▶ [Passage provided]:
++++++++

The exclude_from_sync and sync_filters settings are appended to the default filtering options including in the remote tree definition.

The following additional settings are only valid if the remote tree specifies the use of either versioned or snapshot as the sync algorithm:

  • delete_old_dirs: whether local dirs no longer in the remote tree are deleted (default: false)
  • exclude_from_listing: additional rsync wildcard patterns to ignore when determining which version directories to synchronise (optional)
  • listing_filters: additional rsync filters applied when determining which version directories to synchronise (optional)

The exclude_from_listing and listing_filters settings are appended to the default filtering options including in the remote tree definition.

The following additional settings is only valid if the sync algorithm is set to snapshot:

  • sync_latest_only: If provided and true, only the most recent remote snapshot will be mirrored locally. By default, all remote snapshots are mirrored.

5.1.2. Remote Tree Definitions

A remote tree is a file tree available for synchronisation via rsync.

A remote tree definition is a mapping with the following attributes:

  • tree_id: locally unique ID (alphanumeric characters and hyphens only)
  • source_id: the ID of the remote source that publishes this tree
  • name: human readable name of tree
  • description: description of tree
  • tree_path: final path segment for this tree (before the tree contents)
  • sync_hours: used for Scheduling sync operations with cron.
  • sync_type: the tree sync algorithm to use. See below for details.
  • exclude_from_sync: rsync wildcard patterns to ignore when retrieving files (optional)
  • sync_filters: additional rsync filters applied when retrieving files (optional)

The currently supported sync algorithms are:

The following additional settings are only valid if the sync algorithm is either versioned or snapshot:

  • listing_pattern: rsync wildcard pattern used to determine which directories to synchronise (default: ‘*’)
  • listing_prefix: alternative mechanism to specify the listing pattern as listing_prefix + listing_suffix (where the latter comes from the remote source settings).
  • exclude_from_listing: rsync wildcard patterns to ignore when determining which directories to synchronise (optional)
  • listing_filters: rsync filters applied when determining which directories to synchronise (optional)

The following additional setting is only valid if the sync algorithm is set to snapshot:

  • latest_link: the filename used for a symlink that refers to the most recently synchronised snapshot directory. If omitted, indicates that no such symlink should be created.

5.1.3. Remote Source Definitions

A remote source describes common settings for a group of remote trees.

A remote source definition is a mapping with the following attributes:

  • source_id: locally unique ID (alphanumeric characters and hyphens only)
  • server_id: the ID of the remote server that publishes these trees
  • name: human readable name for this group of remote trees
  • remote_path: shared path prefix for these trees on the remote server
  • listing_suffix: rsync wildcard pattern to append when a remote tree definition uses the listing_prefix setting

5.1.4. Remote Server Definitions

A remote server describes the location of an actual rsync server.

A remote server definition is a mapping with the following attributes:

  • server_id: locally unique ID (alphanumeric characters and hyphens only)
  • name: human readable name for this server
  • dns: DNS name used to access this server
  • old_daemon: Server runs an old version of rsync (default: False)
  • rsync_port: Port rsync daemon is listening on (default: rsync default)

5.1.5. Site Definitions

A site definition is a mapping with the following attributes:

  • site_id: locally unique ID (alphanumeric characters and hyphens only)

++++++++

▶ [Stored records]:
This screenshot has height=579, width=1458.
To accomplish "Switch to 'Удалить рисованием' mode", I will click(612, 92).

++++++++

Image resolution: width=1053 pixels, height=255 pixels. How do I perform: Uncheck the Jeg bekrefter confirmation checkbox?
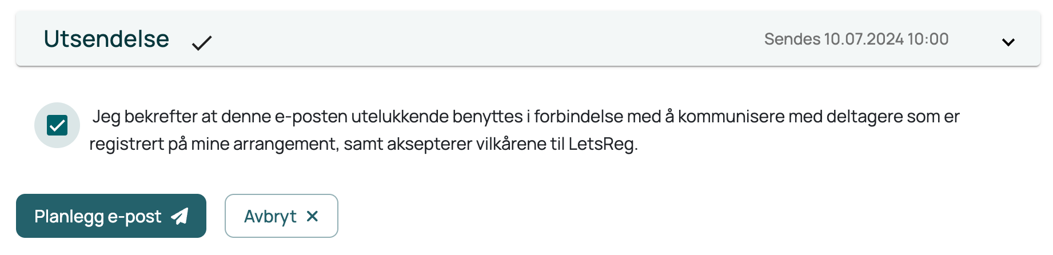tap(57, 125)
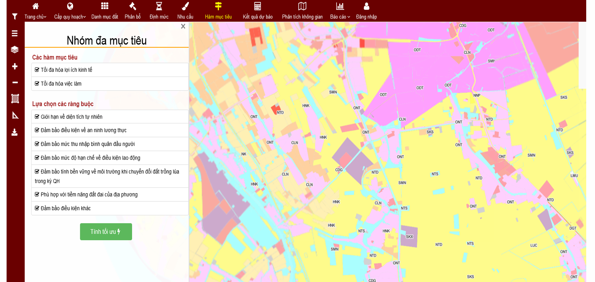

++++++++

▶ [Tasks and exercises]:
A. Write out the portion of the configuration reference that begins at the words "The exclude_from_listing and" and stops after the words "snapshots are mirrored.".
B. According to the configuration reference, what does omitting the latest_link setting indicate?
The listing bears no relation to the configuration reference.

▶ [Full solutions]:
A.
The exclude_from_listing and listing_filters settings are appended to the default filtering options including in the remote tree definition.

The following additional settings is only valid if the sync algorithm is set to snapshot:

  • sync_latest_only: If provided and true, only the most recent remote snapshot will be mirrored locally. By default, all remote snapshots are mirrored.

B. It indicates that no symlink to the most recent snapshot directory should be created.